Needless to say, we’re far from done with improving log processing. They tend to be the biggest factor in the data Travis processes. They also take up the vast majority of data we store.

Even our current design doesn’t yet fully allow us to scale out horizontally.

Logs are currently kept in a single attribute per build job, which is far from optimal. While we can do a good amount of writes there per second, we want to move to a setup where we only keep log chunks around.

By breaking up logs as we store them, we remove the need for temporal ordering, which is our biggest breaking point right now in log processing. We rely on the order of the log messages to be processed, and that’s the bane for any distributed system as it grows and needs to scale up. By removing that need we can process logs in parallel regardless of the order in which messages arrive. The write process leaves reassembling and vacuuming log chunks into full log files to other processes, making sure that it gets the highest throughput possible when storing them.

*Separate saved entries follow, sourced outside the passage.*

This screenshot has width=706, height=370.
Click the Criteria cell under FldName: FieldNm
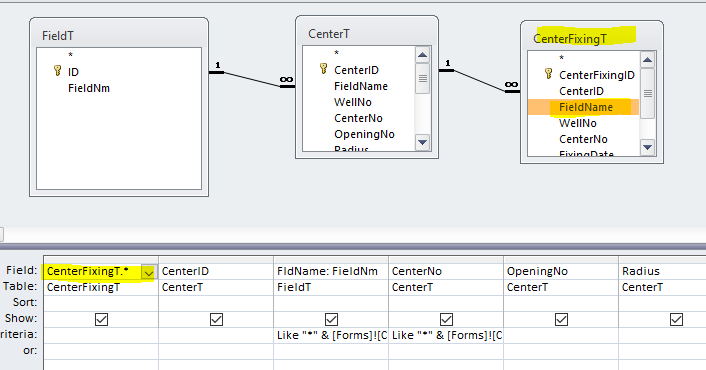click(330, 335)
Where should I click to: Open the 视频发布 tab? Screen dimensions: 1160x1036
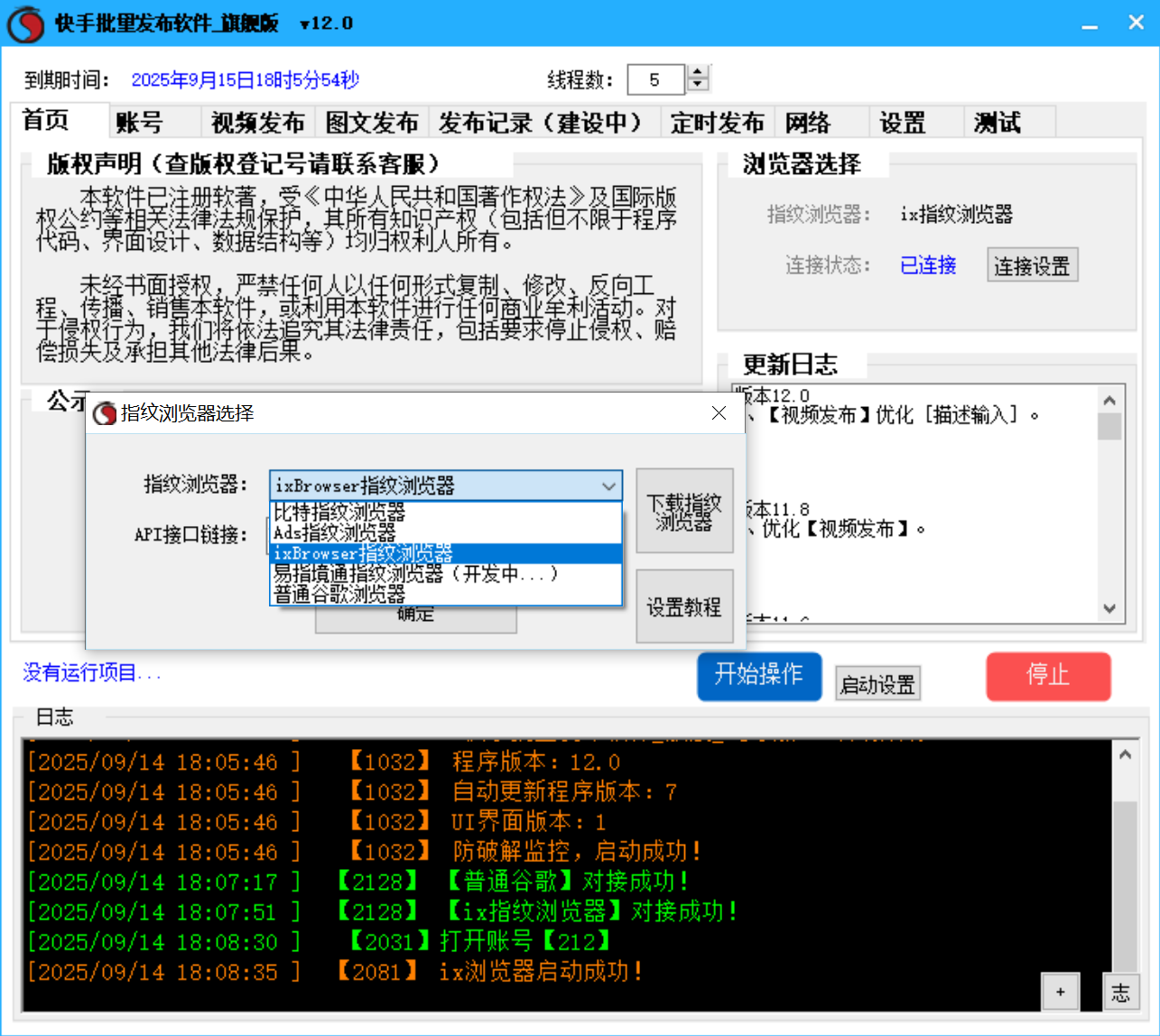258,121
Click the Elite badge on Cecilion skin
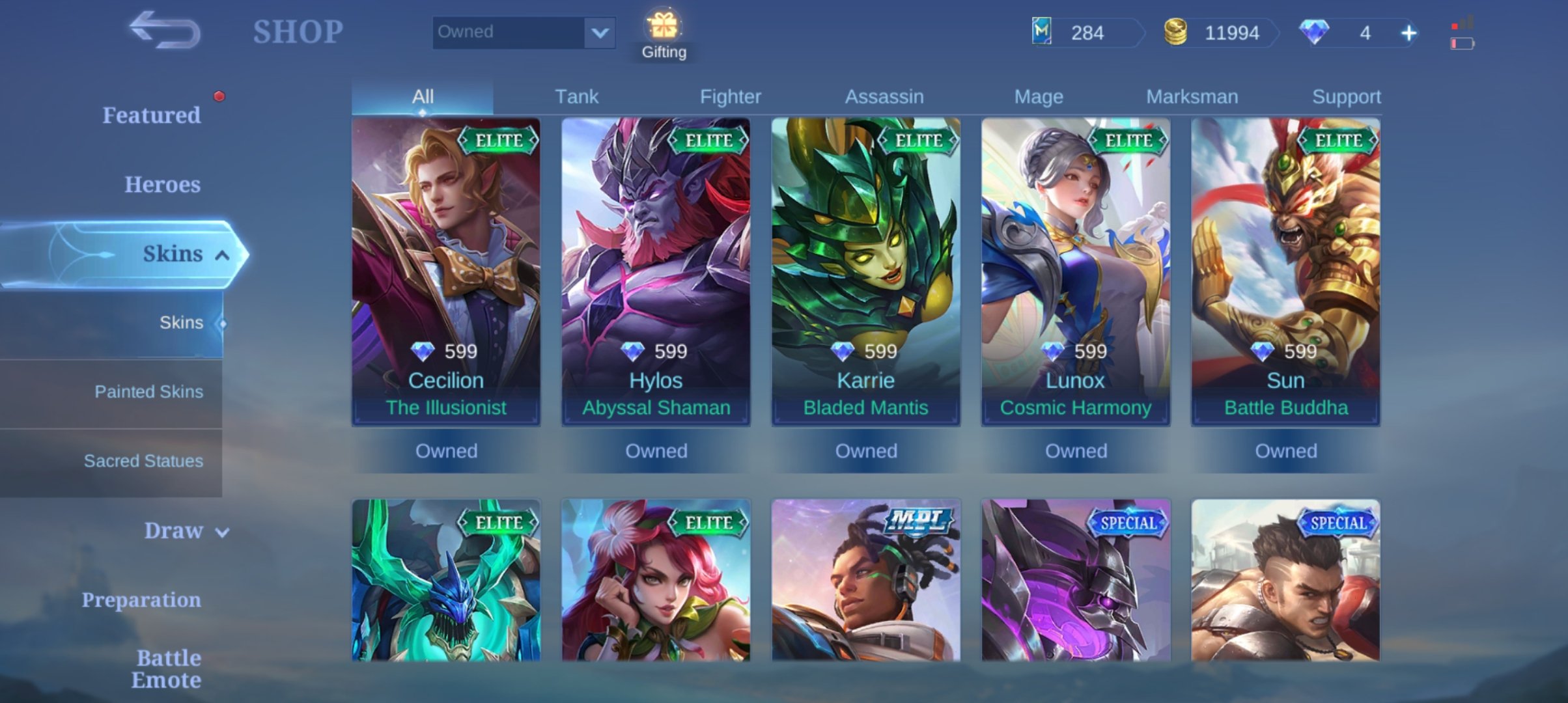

Fixing this is highest on our list of things to tackle next, and we’ll keep you posted.

Notifications

Build notifications like email, Campfire, IRC, etc. have been moved to their own, isolated app. It has no contact with our main database at all anymore, it just handles payloads and triggers the notifications that notify you of build results.

This app is called travis-tasks and was our first app to run on Sidekiq, a multi-threaded replacement for Resque based on Celluloid.

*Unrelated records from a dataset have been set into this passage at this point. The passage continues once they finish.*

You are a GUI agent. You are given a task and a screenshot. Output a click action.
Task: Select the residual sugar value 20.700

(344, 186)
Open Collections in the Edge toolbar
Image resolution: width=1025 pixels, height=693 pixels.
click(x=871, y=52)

As notifications are exclusively bound by I/O, it makes a lot of sense to allow them to run multi-threaded.

Currently travis-tasks is still bound by a shared Redis instance, something we’re considering improving in the future, to decouple it even more from the other apps.

Build Requests and User Sync

Handling build requests is also mostly a matter of I/O, as we fetch data from GitHub and create builds in the database. Same is true for user sync, a part of Travis that has been rather unstable before introducing this component, aptly called gatekeeper.

Both parts of Travis now also run on Sidekiq, which allows us to not only run a lot more build requests in parallel, across multiple processes, it also allows us to make use of some of Sidekiq’s neat features, like retries with exponential back-off.

Should a build request temporarily fail because a glitch in the GitHub API, Sidekiq tries again a few seconds later, expanding the interval between retries over time. It’s a very handy feature for our use case.

Even if there’s a prolonged issue with the GitHub API, we can make sure that we don’t lose any build requests because of it.

Postgres

Both Travis platforms are now running off a pair of Heroku Postgres Fugu instances, with a master and a follower each, allowing us to do emergency failovers if necessary. We had to make use of this neat feature a few times unfortunately, as we hit a Postgres bug whose root cause has yet to be fully determined.

As Travis grew, the write latencies on the smaller instances were suboptimal, slowing down log processing and accessing the data.

On the new instances, our write latencies are commonly around 20-50ms in the 95th percentile, which is pretty good for our use case currently.

Lots of little apps!

The future of Travis’ architecture is in lots of smaller apps, that’s for sure. Breaking out separate concerns into their own apps has the benefit of being able to improve, grow and scale them independent of each other. While we still have lots of work to do there, but the recent changes have shown us the direction we’re heading into.

Another big hurdle we had along the way was managing dependencies, so we started grouping our core dependencies by concern so that we can start breaking that apart into smaller dependencies based on concerns instead of layers.

All of the above apps are now running on JRuby 1.7. Being able to process things in parallel is a big benefit for us, and JRuby’s native threading is a natural fit there. Thanks to Heroku’s easy application deployment model, we’ve been able to iterate on this and set up new apps quickly.

Travis is still growing, and making sure both platforms are running as smoothly as possible is our biggest priority. It’s still a lot of work, so please bear with us.

We have other infrastructure changes planned, but more on those in another blog post.